The model examines the
looking-learning behavior of infants as young as 6 weeks through one year of
age, through 4,800 simulations at various points in development involving
multiple stimuli and tasks. As
would be expected, most infants introduced to new objects tend to look at them
to gather information about them; once they do, they are "biased" to
look away from them in search of something new. In other words, an infant will
linger on something that's being shown to it for the first time as it learns
about it, and that the "total looking time" will decrease as the
infant becomes more familiar with it.
But the researchers found that
infants who don't spend a sufficient amount of time studying a new object—in
effect, failing to learn about it and to catalog that knowledge into
memory—don't catch on as well, which can affect their learning later on.
"Infants need to dwell on
things for a while to learn about them," says Sammy Perone, a
post-doctoral researcher in psychology at the UI and corresponding author on
the paper.
To examine why infants need to
dwell on objects to learn about them, the researchers created two different
models. One model learned in a "responsive" world: Every time the
model looked away from a new object, the object was jiggled to get the model to
look at it again. The other model learned in a "nonresponsive" world:
when this model looked at a new object, objects elsewhere were jiggled to
distract it. The results showed that the responsive models"learned about
new objects more robustly, more quickly, and are better learners in the
end," says Perone, who earned his doctorate at the UI in 2010.
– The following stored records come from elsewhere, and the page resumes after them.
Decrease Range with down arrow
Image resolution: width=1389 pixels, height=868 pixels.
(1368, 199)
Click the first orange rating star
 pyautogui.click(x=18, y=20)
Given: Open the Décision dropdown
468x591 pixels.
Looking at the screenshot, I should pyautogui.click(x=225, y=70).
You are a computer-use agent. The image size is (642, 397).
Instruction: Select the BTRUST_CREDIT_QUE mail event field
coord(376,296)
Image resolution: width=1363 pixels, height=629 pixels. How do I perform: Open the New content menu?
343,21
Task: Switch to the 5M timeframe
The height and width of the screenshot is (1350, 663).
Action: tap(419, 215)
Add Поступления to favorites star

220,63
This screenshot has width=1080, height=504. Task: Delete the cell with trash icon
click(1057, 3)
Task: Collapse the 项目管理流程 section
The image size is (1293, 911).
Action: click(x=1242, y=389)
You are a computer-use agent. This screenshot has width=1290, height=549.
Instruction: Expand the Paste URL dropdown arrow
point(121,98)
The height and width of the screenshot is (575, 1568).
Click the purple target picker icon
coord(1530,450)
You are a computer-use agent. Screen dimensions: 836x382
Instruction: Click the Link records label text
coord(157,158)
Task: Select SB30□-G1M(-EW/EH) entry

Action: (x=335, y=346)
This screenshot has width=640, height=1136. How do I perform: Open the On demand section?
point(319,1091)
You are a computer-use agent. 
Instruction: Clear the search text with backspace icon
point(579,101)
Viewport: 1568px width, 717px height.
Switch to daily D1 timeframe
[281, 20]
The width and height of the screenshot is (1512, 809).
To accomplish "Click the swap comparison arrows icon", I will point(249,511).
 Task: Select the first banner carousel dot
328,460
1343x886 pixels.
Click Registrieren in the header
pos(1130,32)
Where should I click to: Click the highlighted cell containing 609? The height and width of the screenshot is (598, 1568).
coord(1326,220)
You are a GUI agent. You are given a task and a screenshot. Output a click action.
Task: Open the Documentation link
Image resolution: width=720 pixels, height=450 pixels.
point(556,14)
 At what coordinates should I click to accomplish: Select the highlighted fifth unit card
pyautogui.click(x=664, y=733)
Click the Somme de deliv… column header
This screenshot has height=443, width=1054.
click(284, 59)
The model captures infant looking
and learning as young as 6 weeks. Even at that age, the UI researchers were
able to document that infants can familiarize themselves with new objects, and
store them into memory well enough that when shown them again, they quickly
recognized them.
"To our knowledge, these are
the first quantitative simulations of looking data from infants this
young," the authors write.
The results underscore the notion
that looking is a critical entry point into the cognitive processes in the
brain that begin in children nearly from birth. And, "if that's the case,
we can manipulate and change what the brain is doing" to aid infants born
prematurely or who have special needs, Perone adds.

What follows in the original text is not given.